YOUR ASSIGNMENT:
The answer must be a single number: how many lines in the entries hold the string "megosztása".

DATA LISTING:
◇ ◇ ◇ ◇ ◇
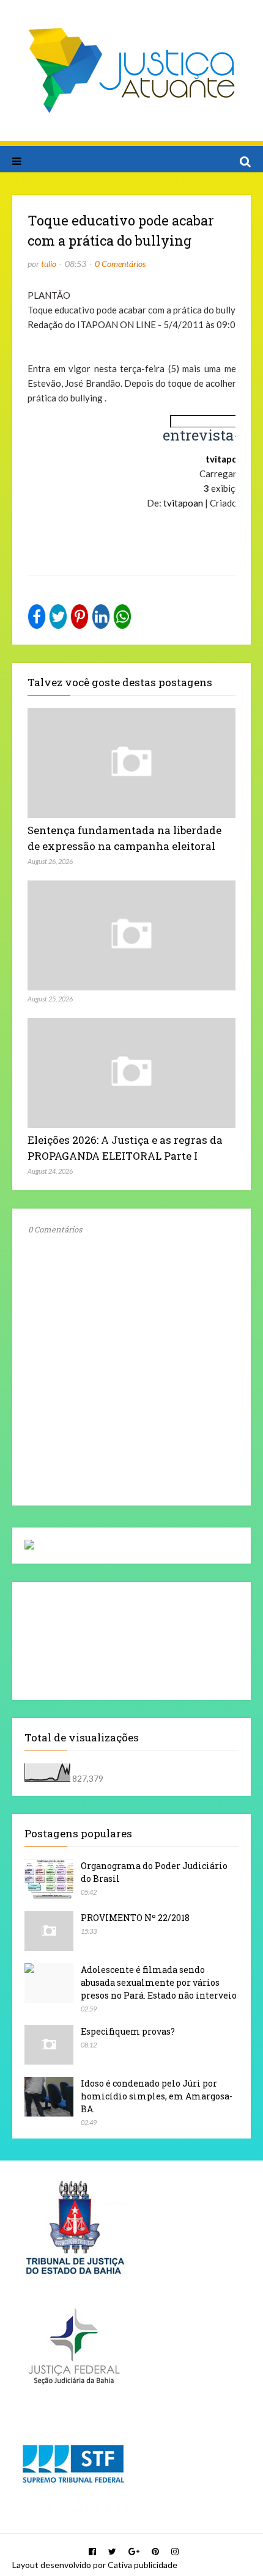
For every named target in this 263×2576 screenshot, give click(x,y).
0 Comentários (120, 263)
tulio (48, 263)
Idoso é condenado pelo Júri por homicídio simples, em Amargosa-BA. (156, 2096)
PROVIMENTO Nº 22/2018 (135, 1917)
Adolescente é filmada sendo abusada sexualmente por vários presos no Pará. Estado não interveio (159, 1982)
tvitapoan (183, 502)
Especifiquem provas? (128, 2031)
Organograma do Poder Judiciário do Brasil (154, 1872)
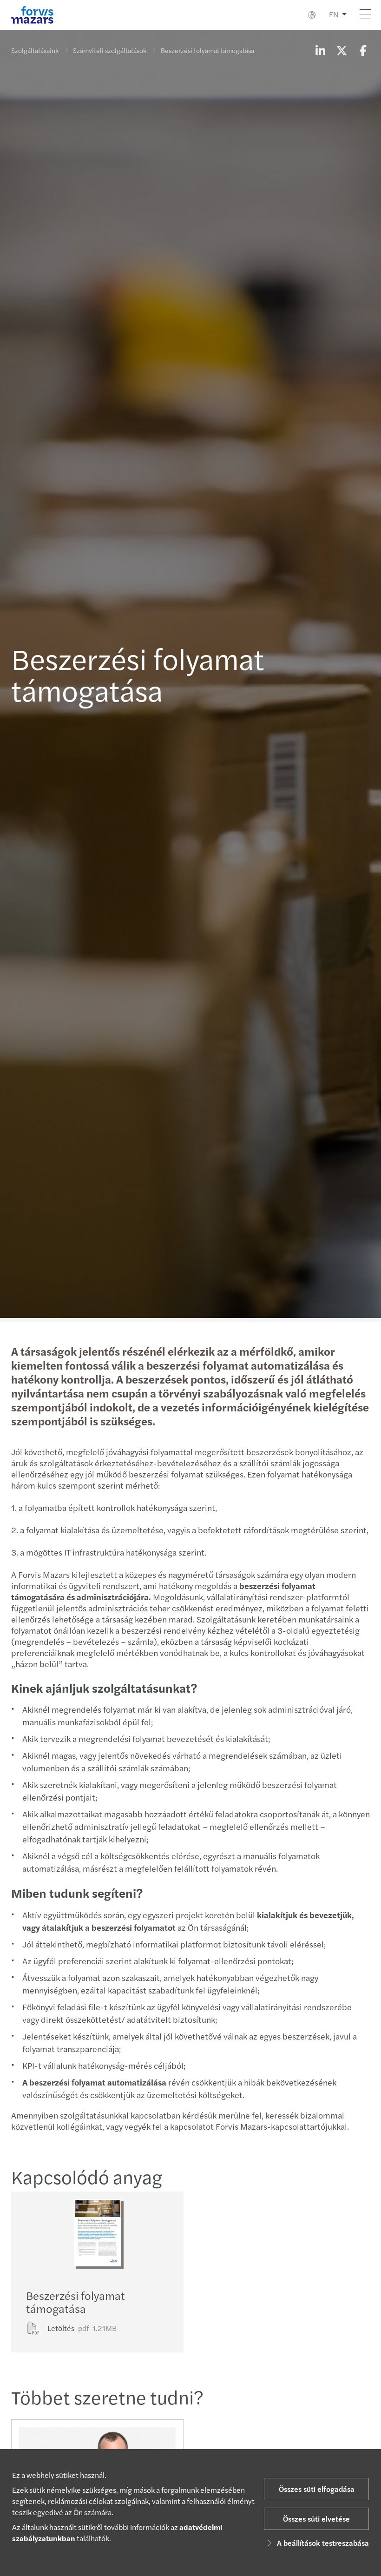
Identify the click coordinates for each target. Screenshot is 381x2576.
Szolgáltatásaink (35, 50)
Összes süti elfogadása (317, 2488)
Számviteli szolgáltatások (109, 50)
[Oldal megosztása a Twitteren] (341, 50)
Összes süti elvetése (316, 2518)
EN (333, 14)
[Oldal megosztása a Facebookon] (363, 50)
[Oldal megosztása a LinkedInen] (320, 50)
◇ ◇ ◇ ◇ ◇
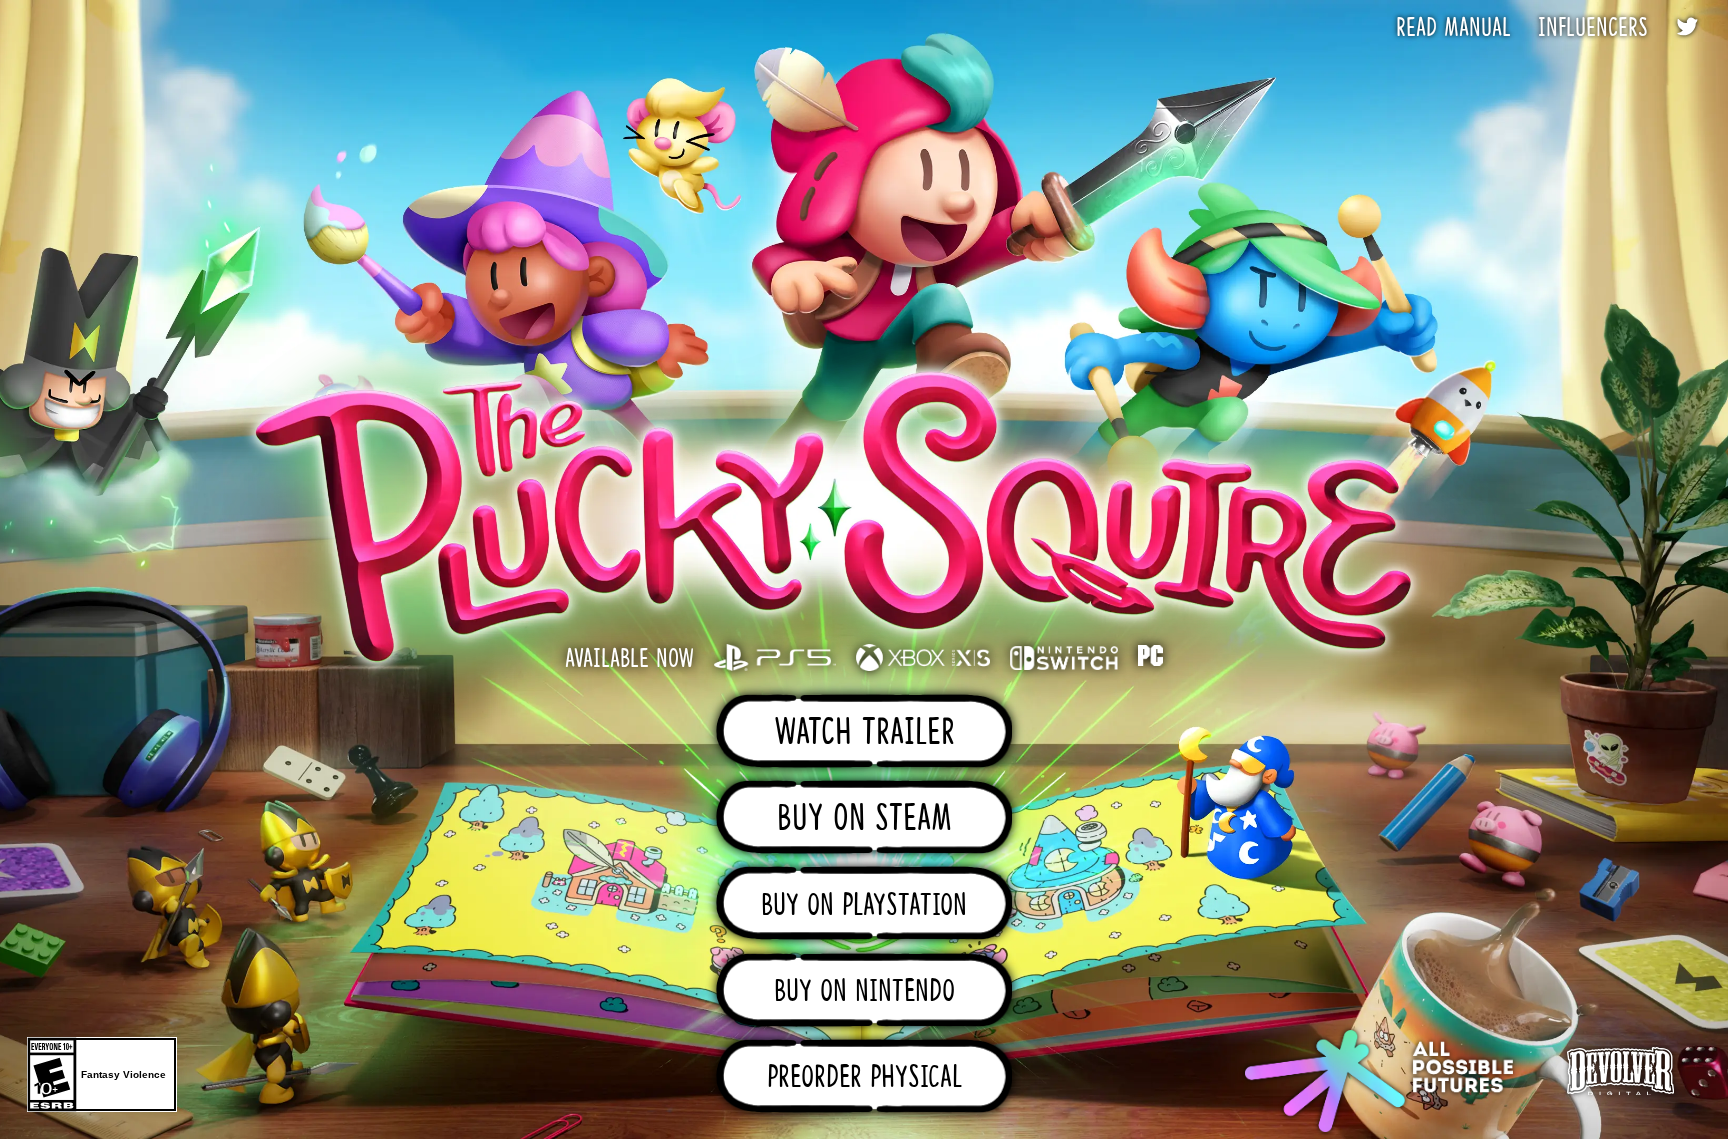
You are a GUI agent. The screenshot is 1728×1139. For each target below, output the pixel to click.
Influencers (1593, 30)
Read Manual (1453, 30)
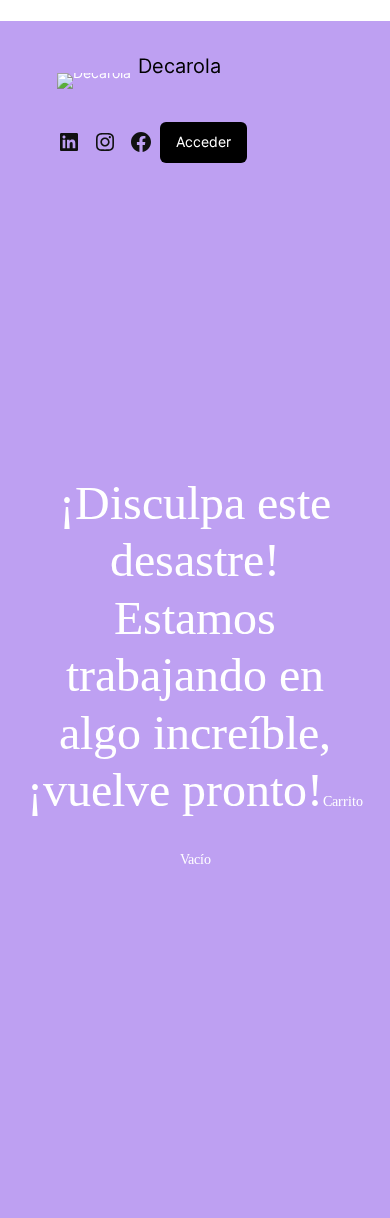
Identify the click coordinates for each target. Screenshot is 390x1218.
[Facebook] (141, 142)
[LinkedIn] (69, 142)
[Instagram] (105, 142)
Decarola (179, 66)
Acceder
◇ ◇ ◇ ◇ ◇
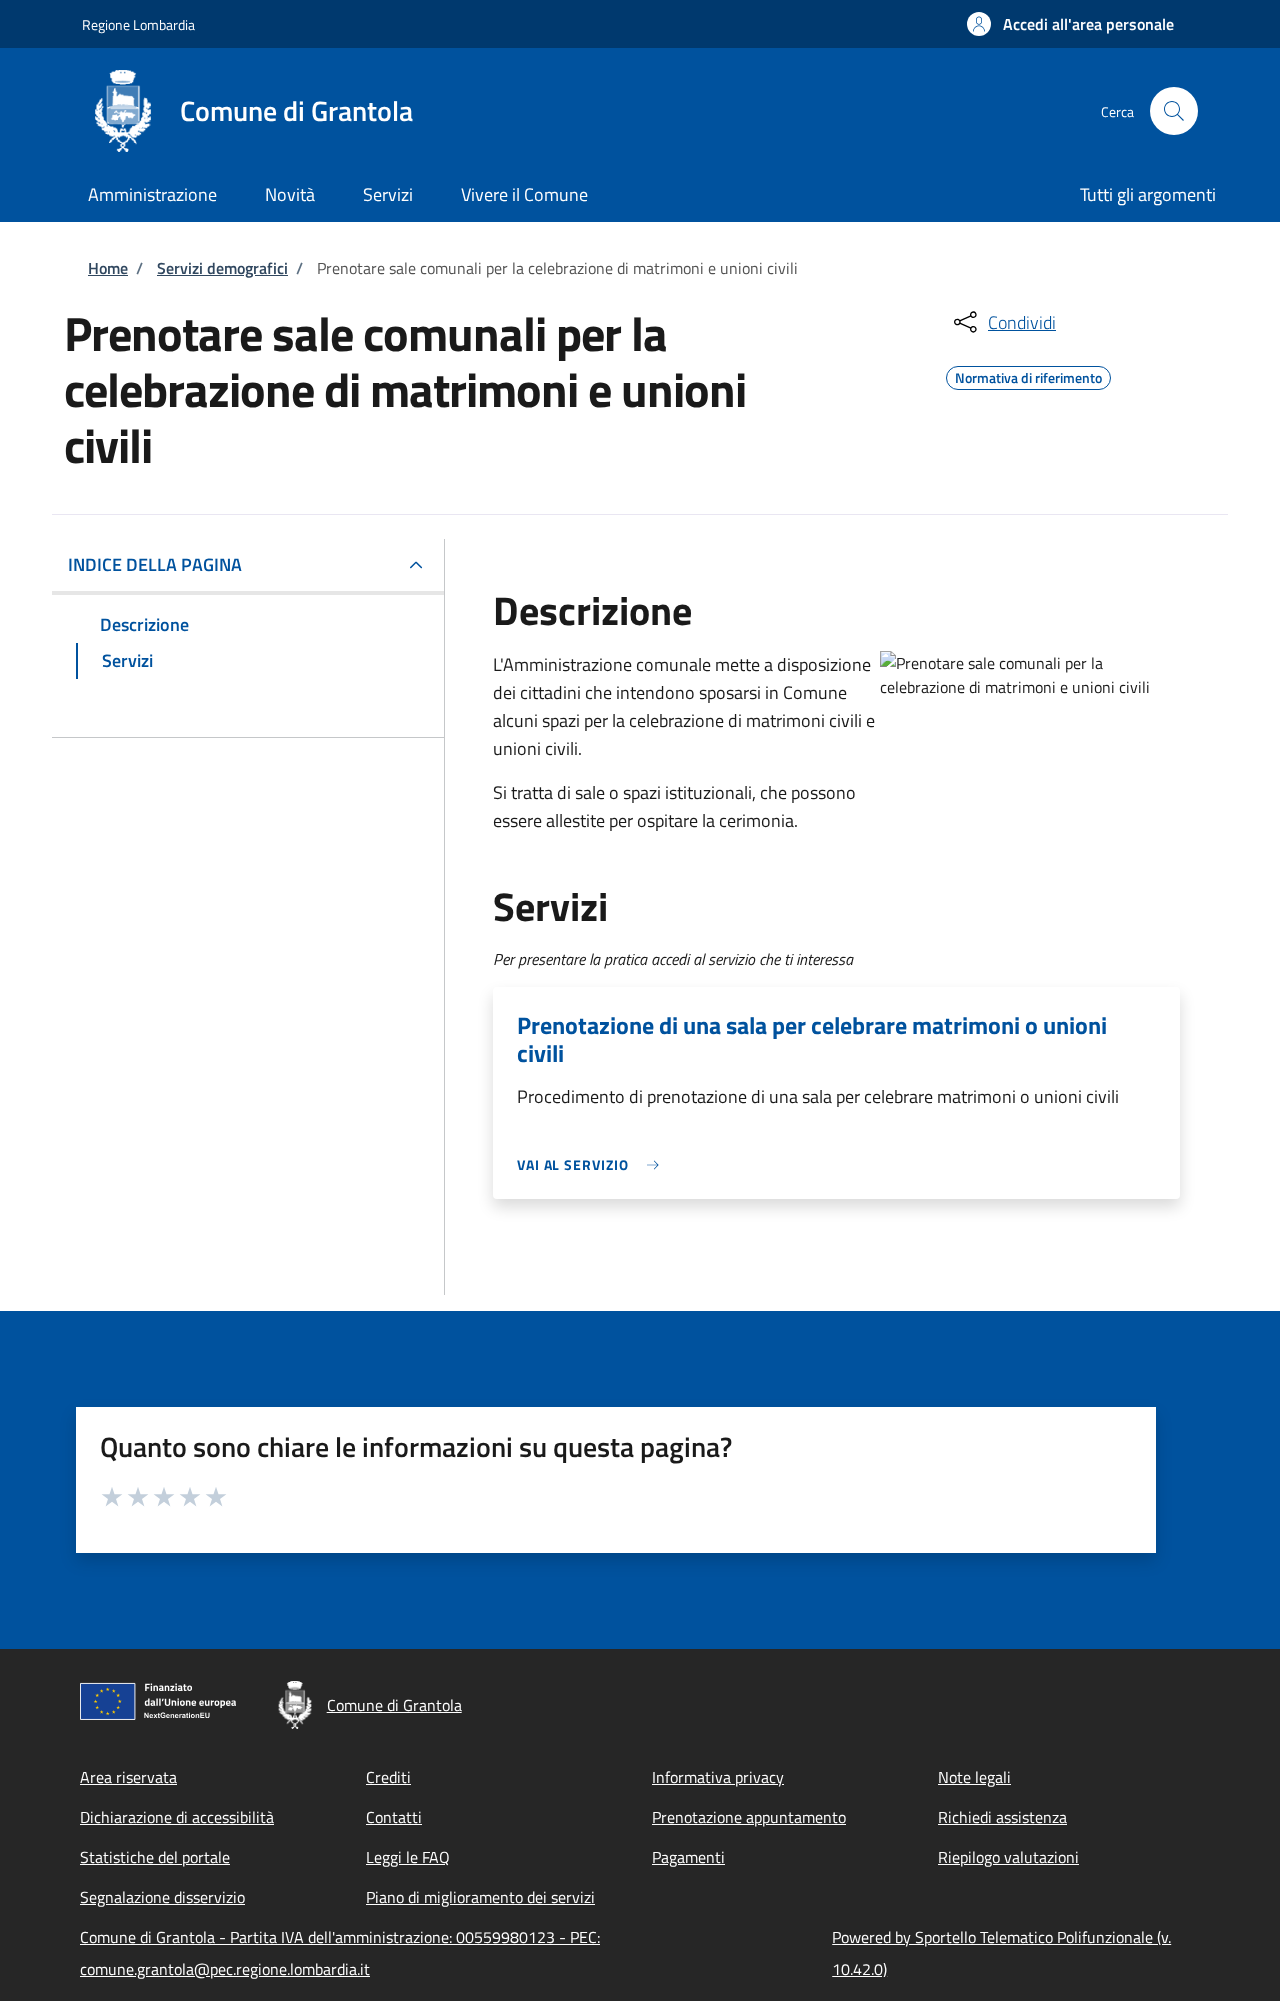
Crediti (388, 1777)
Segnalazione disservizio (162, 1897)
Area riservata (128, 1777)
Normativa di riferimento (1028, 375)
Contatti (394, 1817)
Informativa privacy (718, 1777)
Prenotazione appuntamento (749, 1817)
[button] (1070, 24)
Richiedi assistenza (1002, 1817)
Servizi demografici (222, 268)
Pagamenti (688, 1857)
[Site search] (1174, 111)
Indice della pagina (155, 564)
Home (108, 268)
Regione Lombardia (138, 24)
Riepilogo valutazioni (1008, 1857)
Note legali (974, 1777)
◇ ◇ ◇ ◇ ◇
COMPLETED EXERCISE:
3